━━━ DATA ENTRIES

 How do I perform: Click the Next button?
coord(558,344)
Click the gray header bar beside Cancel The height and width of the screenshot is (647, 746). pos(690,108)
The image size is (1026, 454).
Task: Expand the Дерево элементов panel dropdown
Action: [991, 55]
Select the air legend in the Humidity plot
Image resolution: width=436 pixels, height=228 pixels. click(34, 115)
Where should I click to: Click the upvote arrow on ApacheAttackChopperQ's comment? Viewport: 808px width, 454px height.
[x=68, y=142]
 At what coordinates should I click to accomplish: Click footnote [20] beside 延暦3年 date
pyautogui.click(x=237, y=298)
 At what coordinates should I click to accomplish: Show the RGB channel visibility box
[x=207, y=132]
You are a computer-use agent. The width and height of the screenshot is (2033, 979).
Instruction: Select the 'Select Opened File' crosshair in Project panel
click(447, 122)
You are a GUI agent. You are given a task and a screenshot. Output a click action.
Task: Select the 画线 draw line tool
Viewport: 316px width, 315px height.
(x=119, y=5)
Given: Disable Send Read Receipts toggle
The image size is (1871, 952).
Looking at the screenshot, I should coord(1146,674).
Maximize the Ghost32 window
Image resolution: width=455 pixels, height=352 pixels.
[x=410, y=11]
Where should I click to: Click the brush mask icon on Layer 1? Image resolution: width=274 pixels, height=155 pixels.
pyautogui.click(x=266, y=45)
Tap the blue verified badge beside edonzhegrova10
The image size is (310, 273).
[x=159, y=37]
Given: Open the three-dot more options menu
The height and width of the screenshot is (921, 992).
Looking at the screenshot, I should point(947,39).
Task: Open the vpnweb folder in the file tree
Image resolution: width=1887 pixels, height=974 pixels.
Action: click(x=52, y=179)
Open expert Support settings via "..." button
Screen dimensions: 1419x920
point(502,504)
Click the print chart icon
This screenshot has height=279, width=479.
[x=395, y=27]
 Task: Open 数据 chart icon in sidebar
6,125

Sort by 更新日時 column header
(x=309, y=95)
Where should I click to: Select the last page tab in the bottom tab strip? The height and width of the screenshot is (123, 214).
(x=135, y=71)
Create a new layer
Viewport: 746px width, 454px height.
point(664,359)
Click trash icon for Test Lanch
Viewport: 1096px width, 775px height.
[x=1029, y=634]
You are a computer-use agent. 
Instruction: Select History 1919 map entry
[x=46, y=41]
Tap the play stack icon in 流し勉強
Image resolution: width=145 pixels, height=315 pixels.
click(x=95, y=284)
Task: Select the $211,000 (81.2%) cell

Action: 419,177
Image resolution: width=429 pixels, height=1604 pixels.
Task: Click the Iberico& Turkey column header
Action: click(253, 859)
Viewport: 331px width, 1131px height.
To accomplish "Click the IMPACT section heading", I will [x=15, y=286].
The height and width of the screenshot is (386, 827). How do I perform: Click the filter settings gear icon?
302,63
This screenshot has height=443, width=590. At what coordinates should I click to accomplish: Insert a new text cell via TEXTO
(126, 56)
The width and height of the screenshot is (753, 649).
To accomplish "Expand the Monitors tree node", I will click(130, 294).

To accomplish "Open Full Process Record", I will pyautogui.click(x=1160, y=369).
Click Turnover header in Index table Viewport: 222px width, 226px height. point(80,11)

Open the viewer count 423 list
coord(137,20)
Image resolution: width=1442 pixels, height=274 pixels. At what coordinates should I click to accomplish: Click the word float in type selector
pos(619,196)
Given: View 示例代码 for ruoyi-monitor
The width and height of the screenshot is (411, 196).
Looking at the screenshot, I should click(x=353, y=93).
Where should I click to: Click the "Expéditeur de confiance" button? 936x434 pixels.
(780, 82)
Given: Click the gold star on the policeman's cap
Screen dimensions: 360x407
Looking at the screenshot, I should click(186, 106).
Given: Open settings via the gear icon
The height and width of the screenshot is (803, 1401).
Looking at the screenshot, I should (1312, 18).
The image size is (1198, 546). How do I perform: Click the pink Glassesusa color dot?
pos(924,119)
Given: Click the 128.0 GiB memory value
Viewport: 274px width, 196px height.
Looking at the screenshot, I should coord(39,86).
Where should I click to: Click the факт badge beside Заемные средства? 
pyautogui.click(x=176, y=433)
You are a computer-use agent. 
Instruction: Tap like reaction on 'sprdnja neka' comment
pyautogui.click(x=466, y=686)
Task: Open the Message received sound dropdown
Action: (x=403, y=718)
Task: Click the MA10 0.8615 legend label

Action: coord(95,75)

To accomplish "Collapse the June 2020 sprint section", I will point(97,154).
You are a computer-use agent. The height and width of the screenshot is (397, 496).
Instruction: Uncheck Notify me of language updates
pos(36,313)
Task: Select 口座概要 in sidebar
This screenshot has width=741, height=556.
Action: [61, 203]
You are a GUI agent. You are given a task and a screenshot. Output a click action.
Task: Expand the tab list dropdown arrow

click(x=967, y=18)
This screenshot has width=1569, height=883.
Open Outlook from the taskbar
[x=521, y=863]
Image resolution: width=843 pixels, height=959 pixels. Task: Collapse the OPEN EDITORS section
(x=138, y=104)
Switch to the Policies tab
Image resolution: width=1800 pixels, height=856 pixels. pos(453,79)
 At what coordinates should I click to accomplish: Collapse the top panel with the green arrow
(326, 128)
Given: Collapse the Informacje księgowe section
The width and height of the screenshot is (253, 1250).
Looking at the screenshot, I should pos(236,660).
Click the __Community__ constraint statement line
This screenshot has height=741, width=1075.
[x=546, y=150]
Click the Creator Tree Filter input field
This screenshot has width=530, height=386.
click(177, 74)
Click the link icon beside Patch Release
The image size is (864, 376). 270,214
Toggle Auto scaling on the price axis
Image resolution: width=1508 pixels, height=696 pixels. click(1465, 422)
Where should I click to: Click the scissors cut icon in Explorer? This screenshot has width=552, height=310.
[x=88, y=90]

━━━━━━

— DESCRIPTION OF THE TASK —
Render the lines from the one containing "Given: Open the three-dot more options menu" up to and including the one containing "Looking at the screenshot, I should point(947,39)." as a Markdown table with the columns No. and Text. Number each line and leave out any blank lines.

— SOLUTION TO THIS EXERCISE —
| No. | Text |
|---|---|
| 1 | Given: Open the three-dot more options menu |
| 2 | The height and width of the screenshot is (921, 992). |
| 3 | Looking at the screenshot, I should point(947,39). |